The band recorded “Grand Salami Time!” at former R.E.M. producer Mitch Easter’s studio in North Carolina. The collection, which was The Baseball Project’s first since 2014, was released by Omnivore Recordings and includes guest appearances by multi-instrumentalists Stephen McCarthy of the Long Ryders and Steve Berlin of Los Lobos.
“We have about 70 songs now, I think. Some of them are very literal and specific, with no hidden meanings,” Wynn said. “But on the new record, most of the songs can be taken on a number of different levels.”
He points out that featured track “Journeyman” is ostensibly about traveling baseball players who play on different teams each year.
Credit: Courtesy of Omnivore Recordings
Credit: Courtesy of Omnivore Recordings
“I wrote that song on a tour, the first time I’d been out after the pandemic,” Wynn said. “I realized that the people I’d just hung out with would be in the rearview mirror in a couple of hours and I’d be on my way to a new town, just like a journeyman player. The words came very easily because that’s what was on my mind that day.”
The music for “Journeyman” came via email from Buck. Wynn said he listened to Buck’s music from a hotel room. “It all just came together,” Wynn said. “He’s such a riff-master. He just comes up with all this great music, and it always seems so effortless. He can crank out 20 songs in a day, and he actually co-wrote five tracks on the new record.”
Knowing they’d be working with Easter on the collection, Wynn said he’d gotten “a little audacious one day and asked Peter, ‘Why don’t you write something that sounds like R.E.M. would’ve done in 1982?’”
Easter recalled that he didn’t notice the similarity to the early R.E.M. approach. “I just thought it sounded good,” he said. “It had been so long since I’d heard that sound in the studio, I just thought, ‘Well, that’s the way it should be.’”
Mills said he didn’t detect parallels, either.
“I never conflate R.E.M. with anything else I’m working on,” Mills said. “When we’re in The Baseball Project, that’s the sound we’re making. I do what I do, and it’s the same with Peter. Obviously there’s going to be some crossover, and we’re both coming from a certain place of pop sensibility and storytelling. But The Baseball Project is its own thing. We just sound like us.”

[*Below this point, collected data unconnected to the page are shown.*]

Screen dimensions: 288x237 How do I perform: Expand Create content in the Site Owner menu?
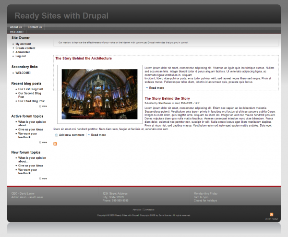[25, 48]
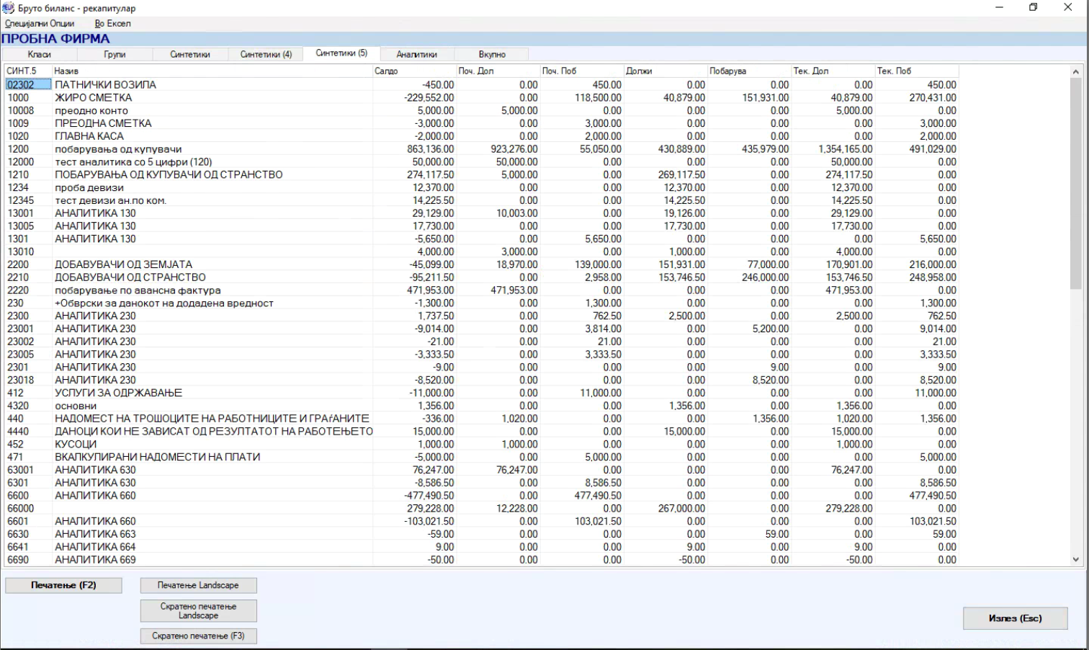This screenshot has height=650, width=1089.
Task: Click the scrollbar up arrow
Action: point(1076,71)
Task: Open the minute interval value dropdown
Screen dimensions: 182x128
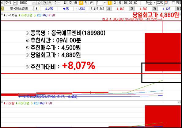Action: 104,3
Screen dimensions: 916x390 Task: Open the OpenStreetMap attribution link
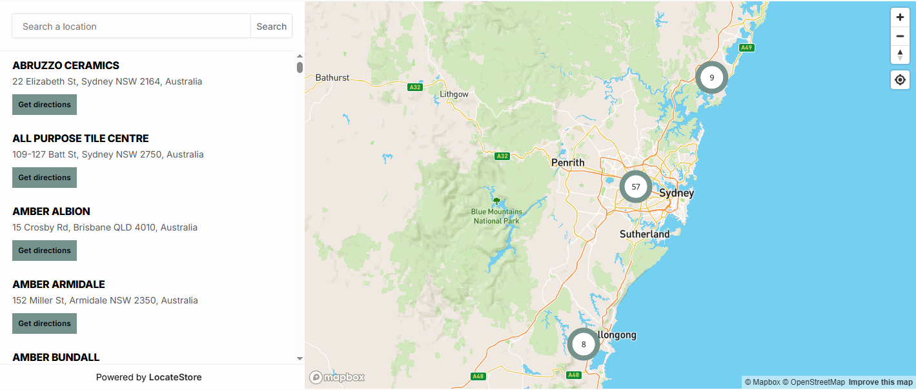point(813,382)
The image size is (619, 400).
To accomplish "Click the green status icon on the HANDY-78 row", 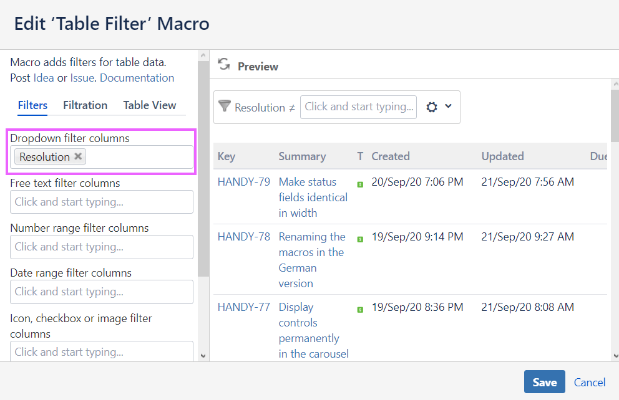I will pyautogui.click(x=360, y=239).
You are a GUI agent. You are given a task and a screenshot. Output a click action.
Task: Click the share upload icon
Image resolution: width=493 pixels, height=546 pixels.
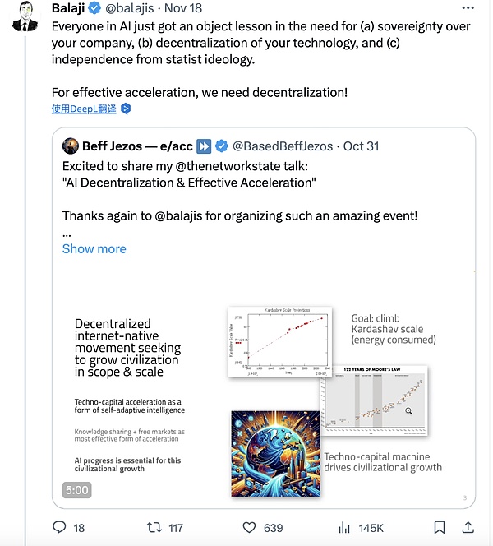[468, 527]
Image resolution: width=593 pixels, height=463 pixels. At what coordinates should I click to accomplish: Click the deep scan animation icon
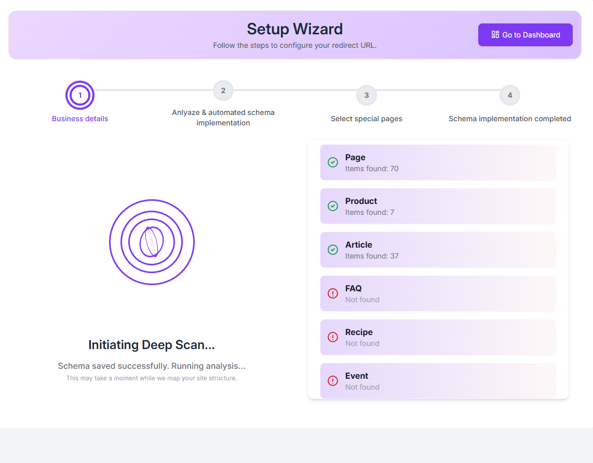[152, 242]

Credit: Courtesy of The Baseball Project
Credit: Courtesy of The Baseball Project
It’s a sound born of experience. The unassuming supergroup has a combined history and catalog that could fill several pages. But Wynn is quick to note that “there are no egos here, just old friends playing music together and enjoying our love of the game.”
Their current tour includes midsize halls and theaters. In the past, The Baseball Project has performed in major league parks across the country as well as on minor league and spring training fields. They’ve also been lucky enough to throw out a few ceremonial first pitches.
The band blurs the usual line between music and sports. Mills believes the trend began decades back. “Remember the whole ‘Rock n’ Jock’ stuff?” he said with a laugh.
Mills got to play softball with baseball players David Justice and Ken Griffey Jr. in MTV’s annual “Rock n’ Jock” games back in the 1990s. He said he even struck out Griffey once. “But they wouldn’t allow it because they wanted him to keep batting,” Mills said.
Warming up to the topic, Mills continued. “You know, a lot of musicians like to play golf — and who knew that was coming? So I think those kind of things are probably the beginnings of the cracks in this whole wall between sports and rock ‘n’ roll. I think it’s great because I love both of those things. Now, when you were in high school, it was one or the other. There was no blurring of that line. … A little less division in the world can only be a good thing.”
Wynn winds up for the final pitch.
“Some musicians dream of maybe someday being on TV or hearing their song on the radio,” he said. “But with us, it’s like, ‘Maybe someday I’ll throw a strike off the mound at Wrigley Field.’”
CONCERT PREVIEW
The Baseball Project
7:30 p.m. Wednesday, Aug. 9. $25. Terminal West, 887 West Marietta St. NW, Atlanta. 404-876-5566, terminalwestatl.com.
8 p.m. Thursday, Aug. 10. $25. 40 Watt Club, 285 W. Washington St., Athens. 706-549-7871, www.40watt.com.